Collected data entries
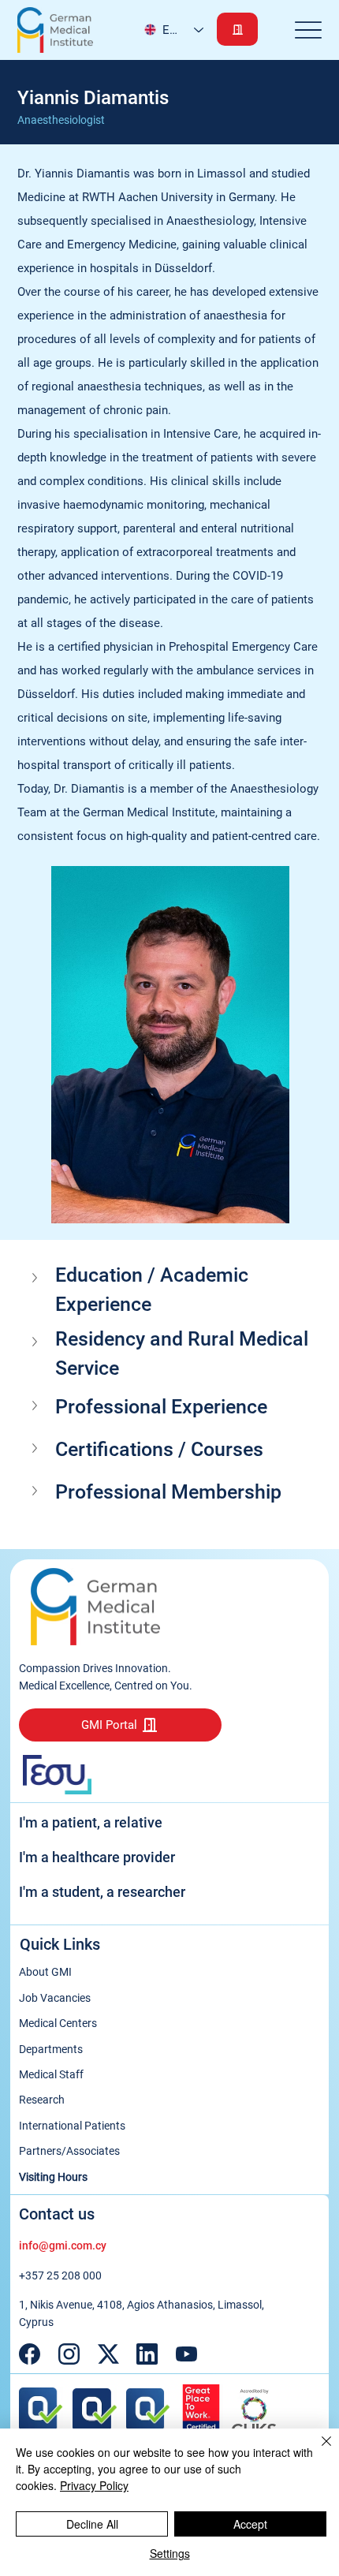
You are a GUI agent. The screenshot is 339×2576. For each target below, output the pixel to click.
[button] (169, 1290)
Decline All (92, 2524)
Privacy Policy (94, 2485)
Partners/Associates (69, 2151)
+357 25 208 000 (60, 2275)
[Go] (237, 29)
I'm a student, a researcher (102, 1891)
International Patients (72, 2125)
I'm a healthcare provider (97, 1857)
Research (42, 2099)
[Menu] (308, 29)
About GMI (45, 1972)
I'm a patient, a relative (90, 1822)
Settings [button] (170, 2553)
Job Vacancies (55, 1998)
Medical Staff (51, 2074)
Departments (51, 2049)
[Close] (317, 2451)
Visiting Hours (53, 2177)
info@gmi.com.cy (62, 2245)
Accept (250, 2524)
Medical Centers (58, 2023)
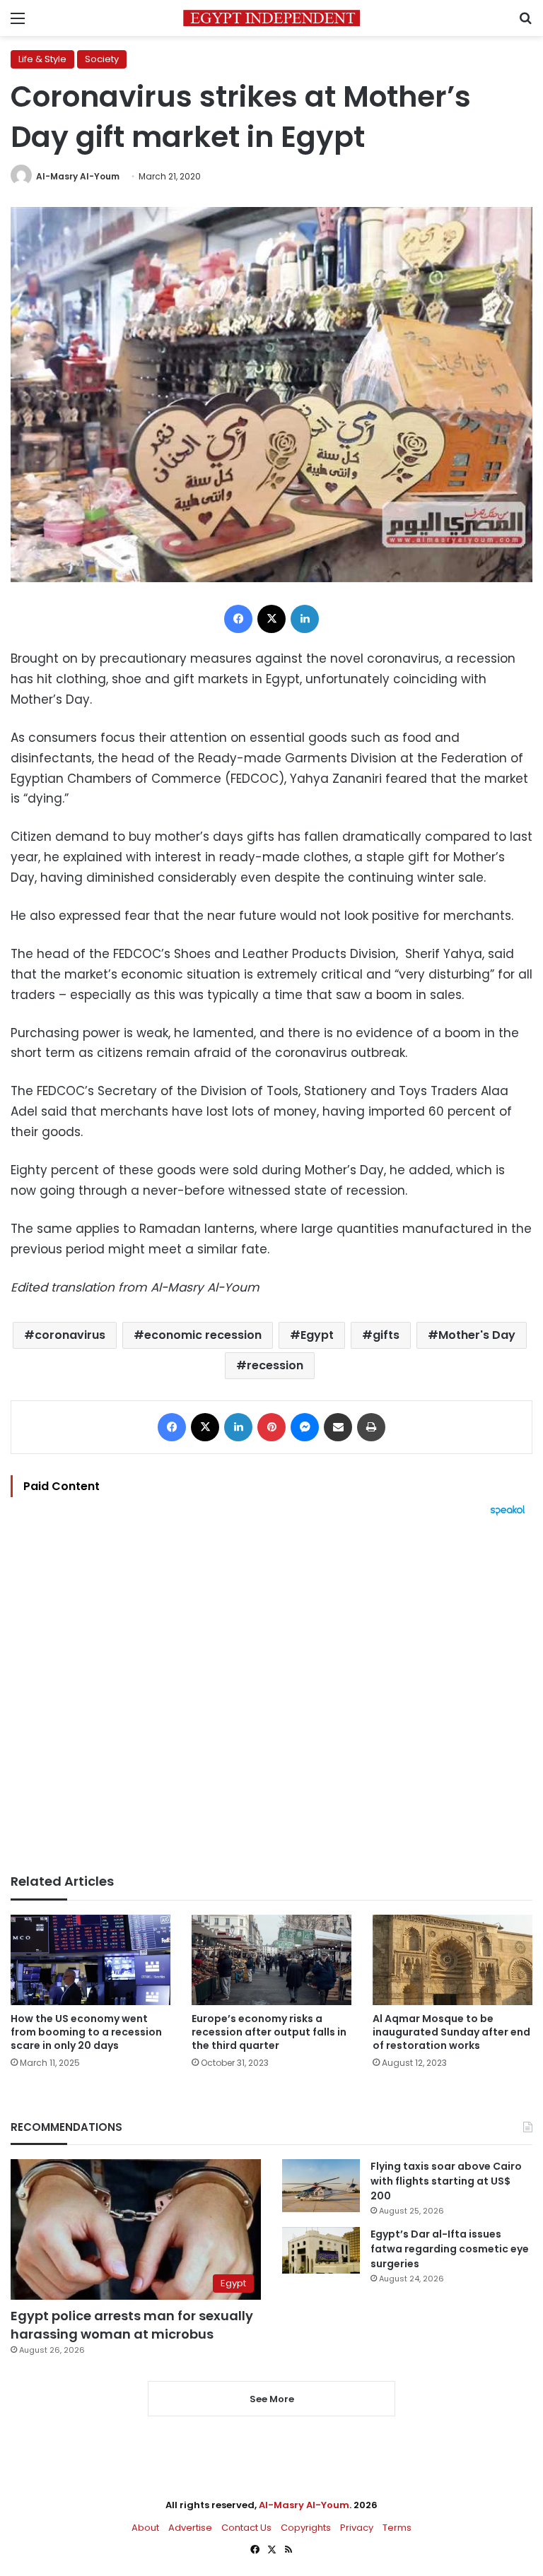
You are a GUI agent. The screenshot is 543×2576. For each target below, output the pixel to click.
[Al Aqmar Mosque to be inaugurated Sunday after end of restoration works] (452, 1959)
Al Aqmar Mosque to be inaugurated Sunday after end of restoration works (451, 2031)
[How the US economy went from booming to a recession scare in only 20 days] (90, 1959)
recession (275, 1365)
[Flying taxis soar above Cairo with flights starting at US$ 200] (321, 2185)
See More (272, 2399)
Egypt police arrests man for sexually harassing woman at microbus (132, 2324)
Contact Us (246, 2527)
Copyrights (306, 2527)
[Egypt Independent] (271, 18)
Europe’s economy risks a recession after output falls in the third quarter (269, 2031)
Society (102, 59)
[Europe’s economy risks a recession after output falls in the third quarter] (271, 1959)
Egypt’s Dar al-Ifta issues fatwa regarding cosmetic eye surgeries (449, 2249)
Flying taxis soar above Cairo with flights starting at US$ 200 (446, 2181)
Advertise (190, 2527)
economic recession (203, 1335)
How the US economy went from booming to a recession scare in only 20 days (86, 2031)
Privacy (356, 2527)
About (145, 2527)
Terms (397, 2527)
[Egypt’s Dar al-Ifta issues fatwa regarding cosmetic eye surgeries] (321, 2250)
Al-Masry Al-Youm (77, 176)
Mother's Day (476, 1335)
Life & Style (42, 59)
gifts (386, 1335)
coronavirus (70, 1335)
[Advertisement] (271, 1695)
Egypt (317, 1335)
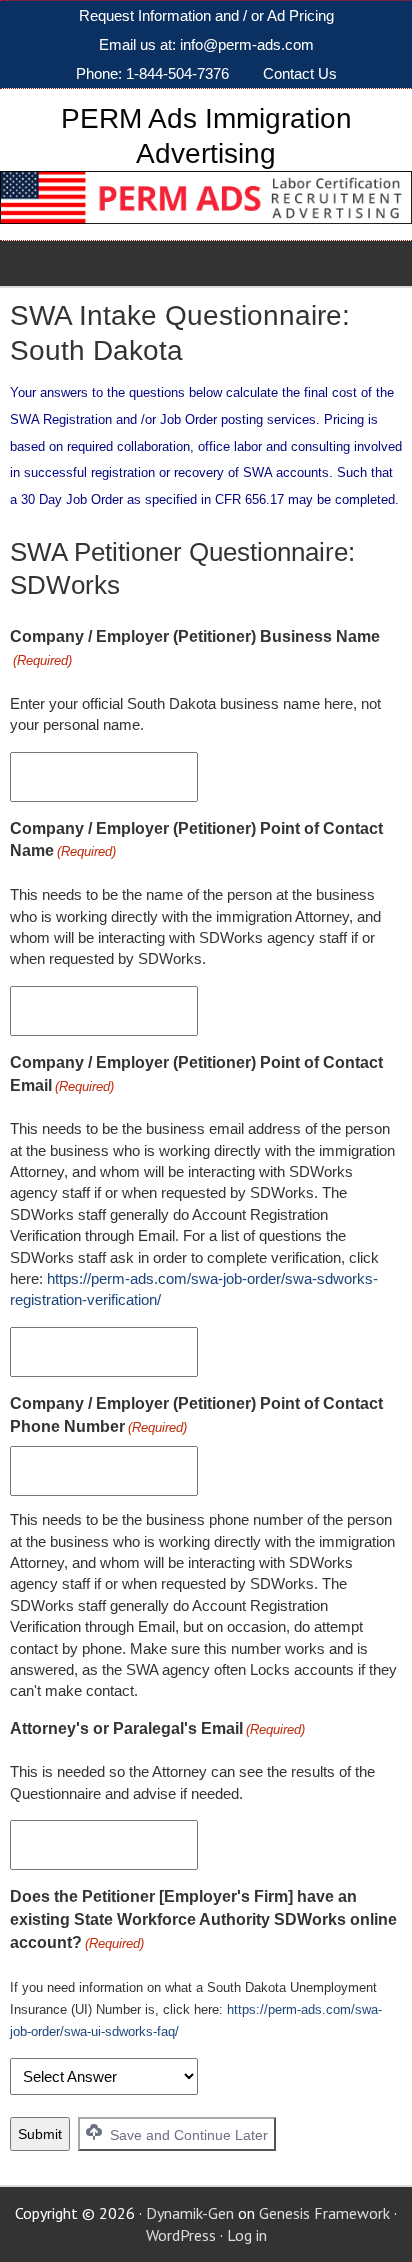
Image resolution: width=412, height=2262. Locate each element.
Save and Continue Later (187, 2135)
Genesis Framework (324, 2213)
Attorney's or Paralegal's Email (157, 1728)
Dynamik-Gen (190, 2213)
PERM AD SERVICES (102, 263)
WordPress (181, 2235)
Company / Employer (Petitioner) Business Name (195, 648)
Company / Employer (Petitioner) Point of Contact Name (196, 840)
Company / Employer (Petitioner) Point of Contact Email (196, 1074)
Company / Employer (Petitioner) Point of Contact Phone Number (196, 1415)
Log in (247, 2235)
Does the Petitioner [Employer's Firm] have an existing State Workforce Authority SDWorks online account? (203, 1919)
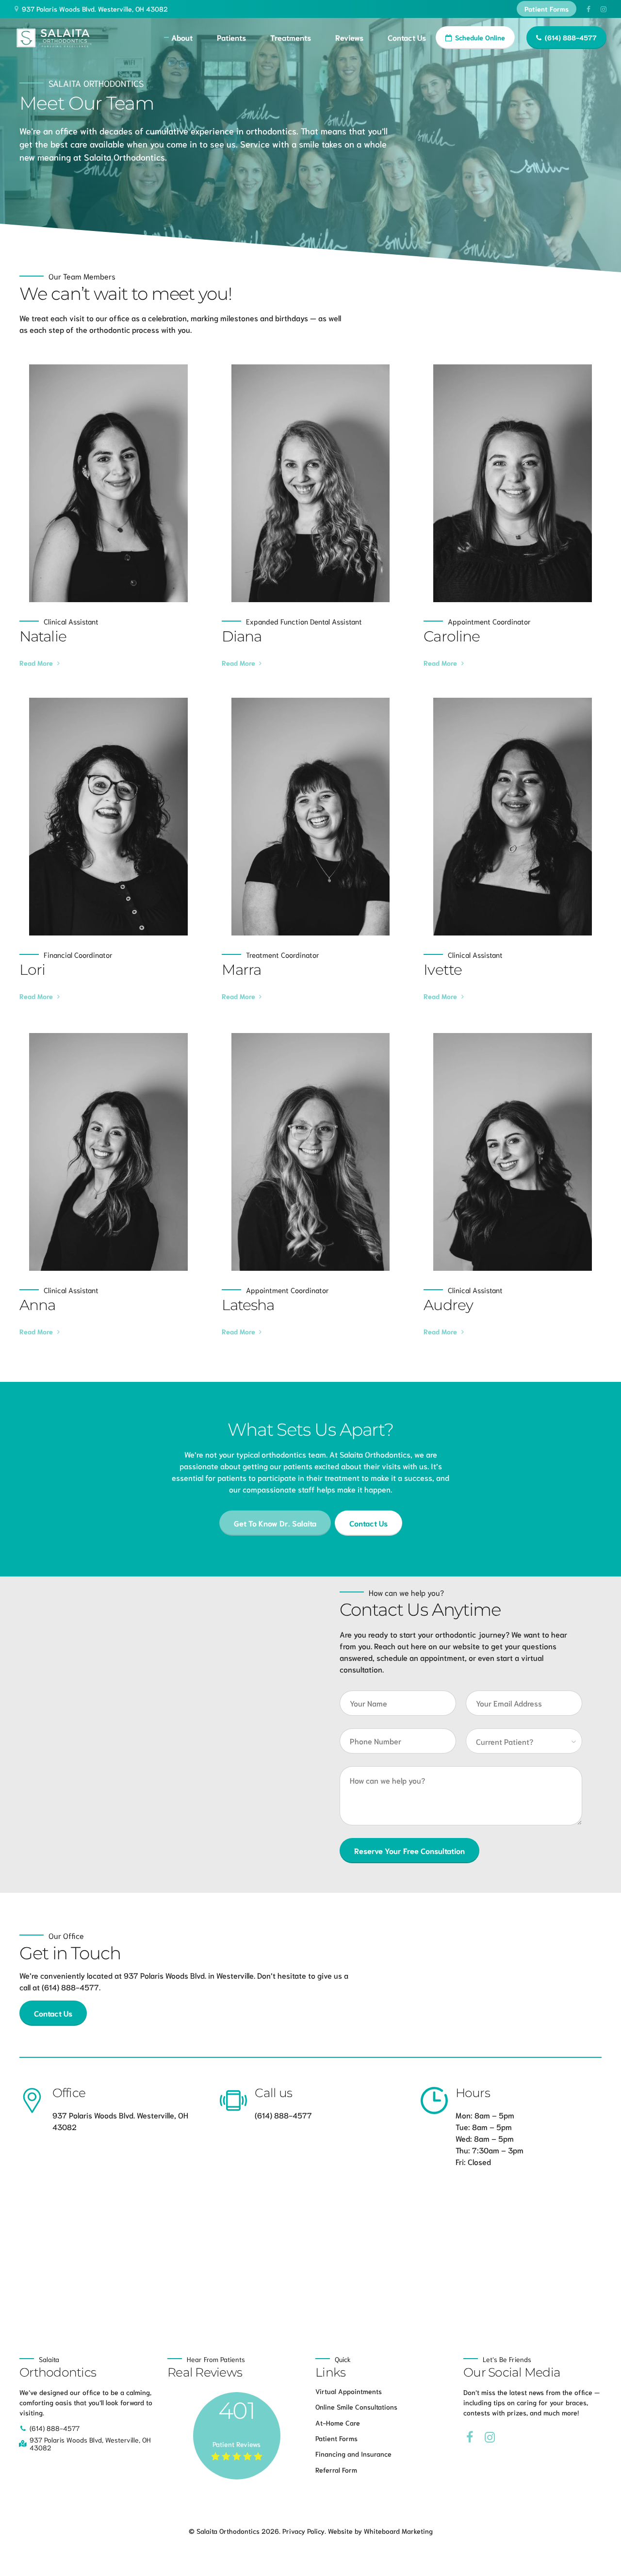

Work task:
Can you repeat, word for word, every line above from the one containing "Egypt police arrests" down to the one containing "[Europe’s economy risks", including both?

Solution for this exercise:
Egypt police arrests man for sexually harassing woman at microbus (132, 2324)
Contact Us (246, 2527)
Copyrights (306, 2527)
[Egypt Independent] (271, 18)
Europe’s economy risks a recession after output falls in the third quarter (269, 2031)
Society (102, 59)
[Europe’s economy risks a recession after output falls in the third quarter] (271, 1959)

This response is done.